Producers: Bob Yari, Joel David Moore, Colleen Camp, Cassian Elwes, Jason Ross Jallet, Max Osswald and Kevin Ulrich Director: Simon West Screenplay: Shaina Steinberg Cast: Rebel Wilson, Anna Camp, Stephen Dorff, Justin Hartley, Anna Chlumsky, Da’Vine Joy Randolph, Sherry Cola, Gigi Zumbado, Sam Huntington, Michael O’Neill, Jeff Chase, Craig Anton, Colleen Camp and Kristian Kordula Distributor: Magenta Light Studios
Grade: D
It’s difficult to convey the sheer incompetence of “Bride Hard,” a purported action comedy in which the action is a mess and the comedy lame. Culpability for the latter must be assigned to scripter Shaina Steinberg, but responsibility for the former has to be laid at the feet of director Simon West. As those who remember “Con Air” will know, he’s an old hand at staging action set-pieces, but the skill he once demonstrated appears to have abandoned him. Rarely have such episodes looked so sloppy on screen; true, cinematographer Alan Caudillo and editors Andrew MacRitchie and Todd E. Miller must share the blame, as well as producers who stint on effects resources. But ultimately the buck stops with the director.
Nor is West helped by his star Rebel Wilson, who’s Sam, an operative for some shadowy US spy agency. She plays the part with an attitude daring you (as well as the other characters) not to appreciate how fitting her given name is, as if it were proof of her hilarious outrageousness. As a prologue set in Paris (which a caption helpfully informs us is in France) shows, Sam’s one of those prototypical rule-breaking types, who ignores an order not to go beyond simply observing two nefarious characters to seize the biological weapon one has passed to the other. As at all such moments, she has a limp quip at hand to irk those amazed or appalled by her audacity.
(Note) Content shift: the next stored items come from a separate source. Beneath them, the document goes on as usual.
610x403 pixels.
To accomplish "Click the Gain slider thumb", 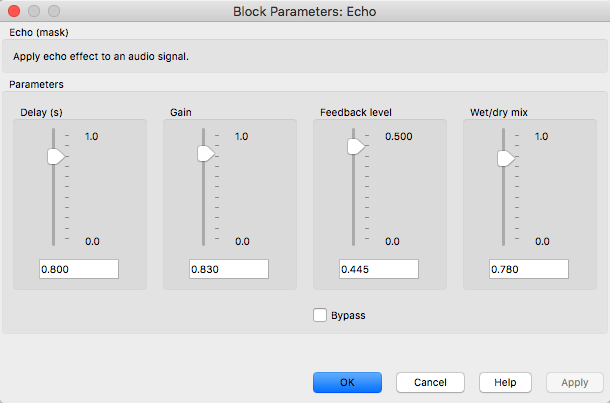I will pos(206,153).
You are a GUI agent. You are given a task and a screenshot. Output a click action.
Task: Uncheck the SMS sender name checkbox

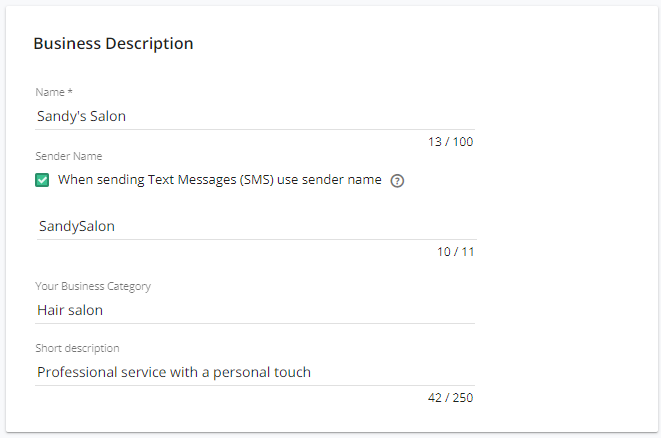pyautogui.click(x=42, y=180)
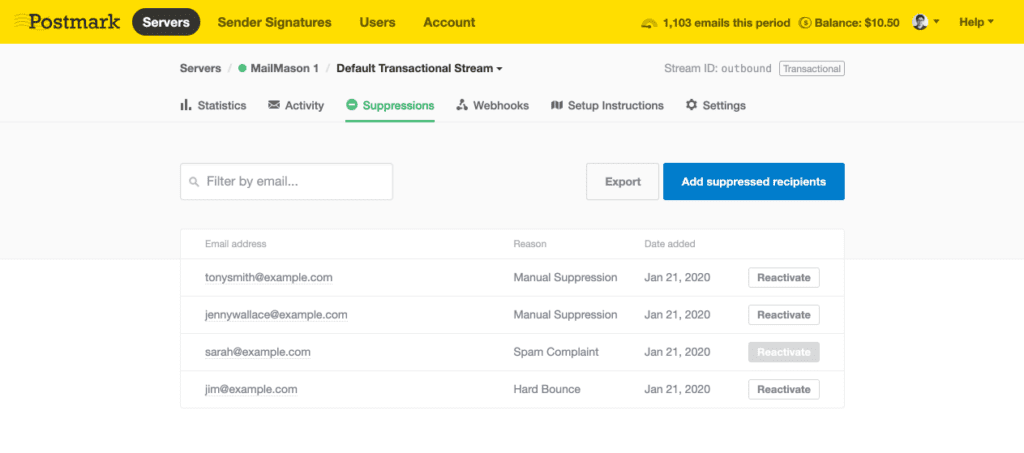Export the suppressions list
Viewport: 1024px width, 453px height.
coord(622,181)
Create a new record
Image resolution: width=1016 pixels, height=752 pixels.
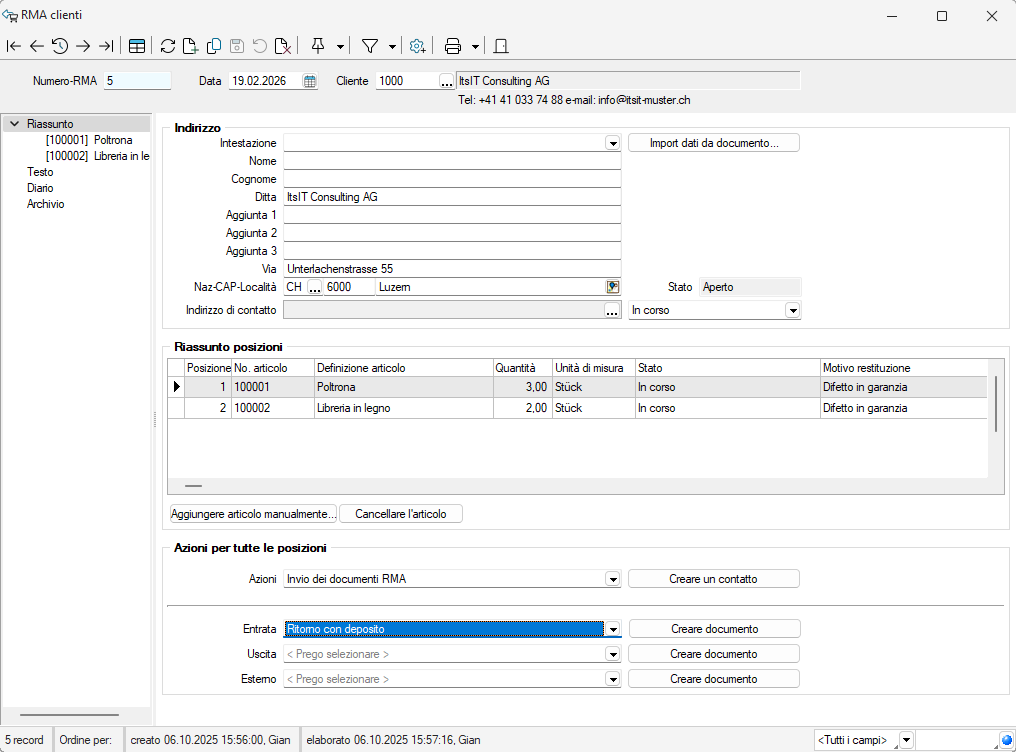pyautogui.click(x=190, y=46)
But the operation is but one purpose behind her visit to the City of Lights. She’s there for the bachelorette party of her childhood best friend Betsy (Anna Camp), for whom she’s serving as maid of honor. Unfortunately, her prolonged absence from the festivities gives jealous Virginia (Anna Chlumsky), Betsy’s soon-to-be-sister-in-law, the opportunity to persuade the bride-to-be that Sam’s too unreliable to be the maid of honor, and the other bridesmaids—Betsy’s college roommates, sex-crazed Lydia (Da’Vine Joy Randolph) and pregnant Zoe (Gigi Zumbado)—agree. Even Betsy’s mother Diane (Colleen Camp), though she’s an old friend of Sam, acquiesces to the suggestion that Sam change places with the scheming Virginia.
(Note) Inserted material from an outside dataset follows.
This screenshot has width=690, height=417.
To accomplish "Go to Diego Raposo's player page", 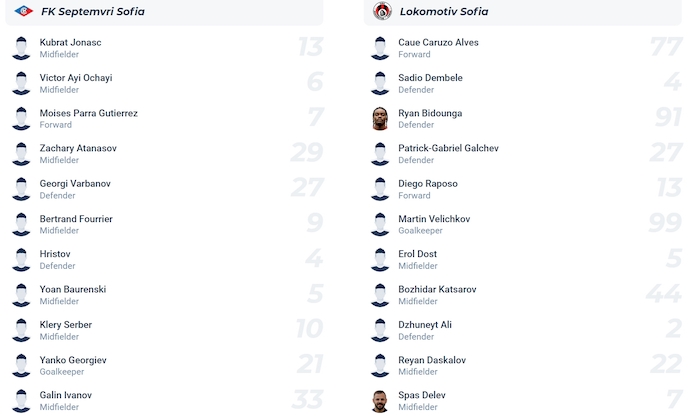I will coord(427,184).
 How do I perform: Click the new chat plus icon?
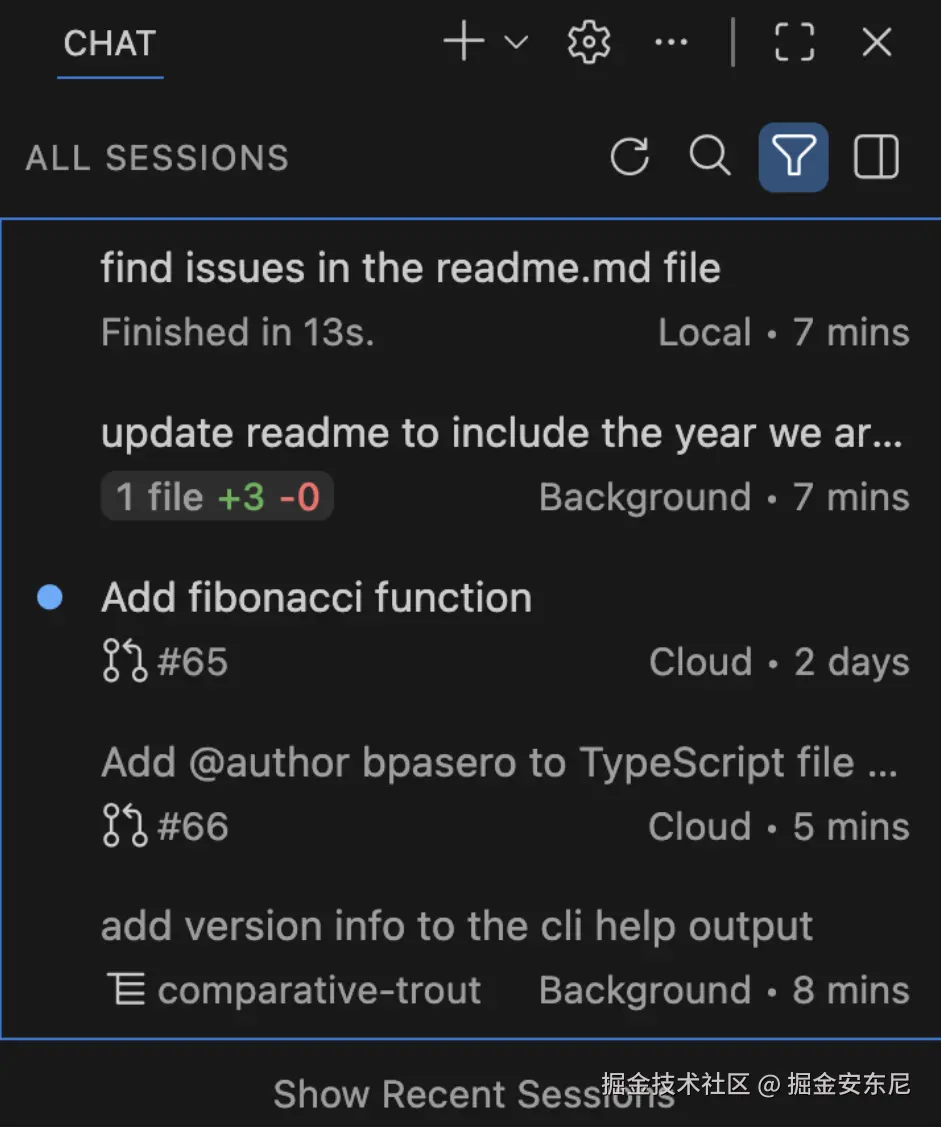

Still, though hurt, Sam is persuaded to attend the wedding at the Georgia estate of groom-to-be Ryan’s (Sam Huntington) wealthy family as one of the three lesser bridesmaids. Her professional skills are called for, though, when a bunch of gun-toting terrorists led by a nasty piece of work named Kurt (Stephen Dorff) take over the estate. Their purpose: to steal the pile of gold bullion kept in a seemingly impregnable safe, the opening of which requires a lengthy, intricate routine involving precise timing and the rings of individual family members, including the heirloom intended for the bride’s finger in the safekeeping of hunky best man Chris (Justin Hartley).
What follows is a series of action episodes in which Sam acts like MacGyver in a bridal gown, using whatever comes to hand, whether it be knickknacks, hair care tools or parts of the machinery in the family distillery operation, to take on the interlopers. (One will not be surprised to learn that a ceremonial cannon introduced early on assumes the role of Chekhov’s gun in the closing confrontation.) Unfortunately, though Wilson (and her presumed stand-ins) are game, all the fight scenes are handled so ineptly that they amount to little more than poor mixtures of comedy and surprisingly nasty violence, staged in blurry, ragged visuals.
Meanwhile Betsy and the rest of the captured guests try to try to deter Kurt, whom the smirking Dorff plays like a preening egomaniac, from doing his worst. There are a few glimmers of humor here: Randolph plays a randy broad to the hilt, even coming on to the reverend (Kristian Kordula) called on to officiate at the ceremony, and Hartley earns a few chuckles as a handsome doofus who’s far from the slick operator he thinks he is. But most of the secondary cast look stranded as they dutifully intone the terrible lines the script requires them to say.
The Georgia setting is attractive enough, and Marek Dobrowolski’s production design and Salvador Perez’s costumes are fine. Ryan Shore’s score tries to rev up the alternately tired and frantic material on screen.
But it’s all wasted effort. Even the punny title of this laugh-free, chaotically staged misfire is bad. And unlike the movie it mimics, it will certainly have no sequels.